The project goal was data enrichment: to find and collect email addresses of people working in the educational institutions in the USA based off the list of universities. We were provided the list of websites of the USA universities and our task was to find and scrape all available emails associated with these educational institutions. The next step was to define the specific department, to which this or that email belongs.
To collect data and make data enrichment we have selected the following technical stack: Python, Scrapy, MySQL. The challenge was to link email to a specific department. When scraping with lots of threads there can be an issue that threads share the same database but do not share information about current process status or iteration. For handling such case, we have developed a special algorithm based on search trees: after finding a department and going through search branches and finding emails, it allows to connect emails to the department, to which current branches are connected. In the worst scenario, it allows to link email to the university. In rare cases it happened that scraper had found email on department pages before the department itself was defined. For handling such case we created a script for data post-processing, which updated connections between emails and departments basing upon matches of urls parts.
To search for departments (or define the link as a link to department), we have prepared a system of rules, which consists of few simple though effective steps.
1. To define a potential department link, all links scraped from the page are checked against keywords in url text or tag parameters.
2. Popular and widely used keywords, like news/blog/calendar are excluded.
3. If keywords has been found in url, link is cut right after the url part that contains he keyword. For instance, for ‘engineering’ keyword, from two links that have been found:
we will pull /department/engineering/electrical-engineering only.
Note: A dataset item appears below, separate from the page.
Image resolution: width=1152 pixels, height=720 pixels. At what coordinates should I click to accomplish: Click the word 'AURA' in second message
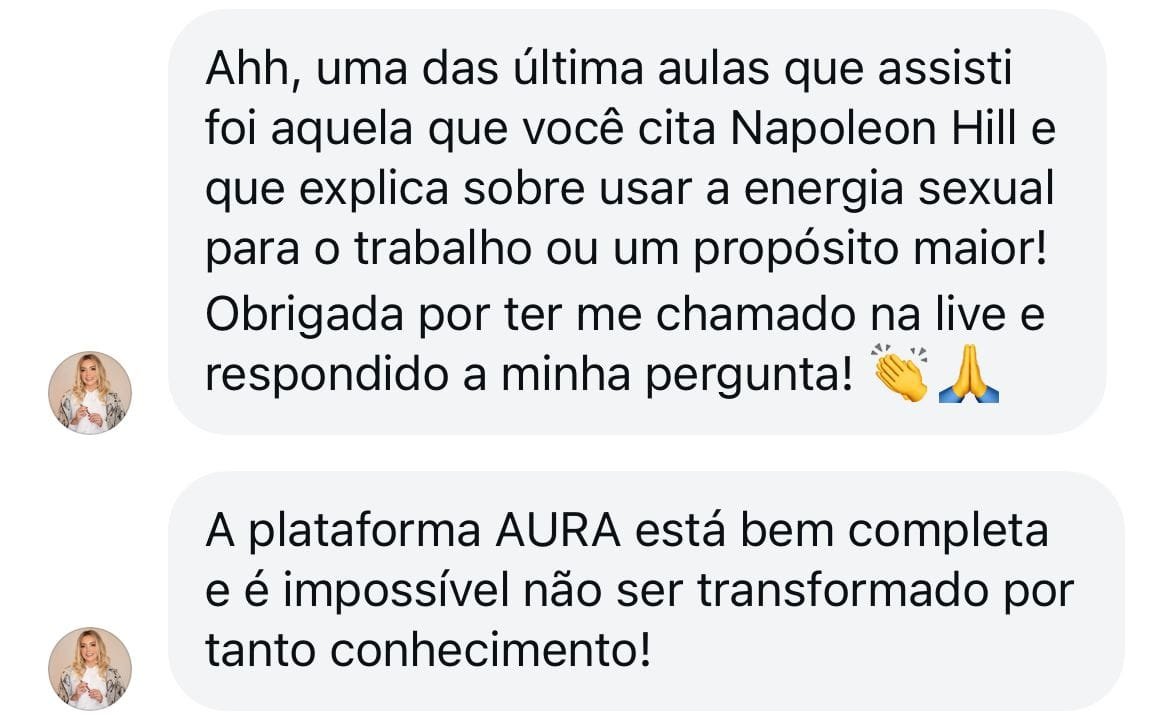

4. If potential department link is a link on a subdomain that belongs to university webpage, we only treat subdomain as a department. For instance, http://art.qwe.edu/news/campus-art-gallery
In this case, university link is http://qwe.edu and http://art.qwe.edu was defined as a department link.
Searching for emails on the page is not a complicated task and it is done by means of complex scanning of tags and similar and scanning text with the help of regular expressions.
After that we have added specific methods that clean up pulled emails from encoded characters (urlencoded) or convert encrypted emails into usual format. For instance, from JS String.fromCharCode or from emails with @ replaced by -at-, (at), _at and similar, which is done to hide emails from scrapers.
Scraper has successfully processed about 6K educational websites that belong to the universities in the USA , collected about 3 mln emails and 200K departments connected to each other so data enrichment task was fulfilled successfully. On the next stage, enhanced with keywords that belong to European languages, scraper was used to grab data from European universities.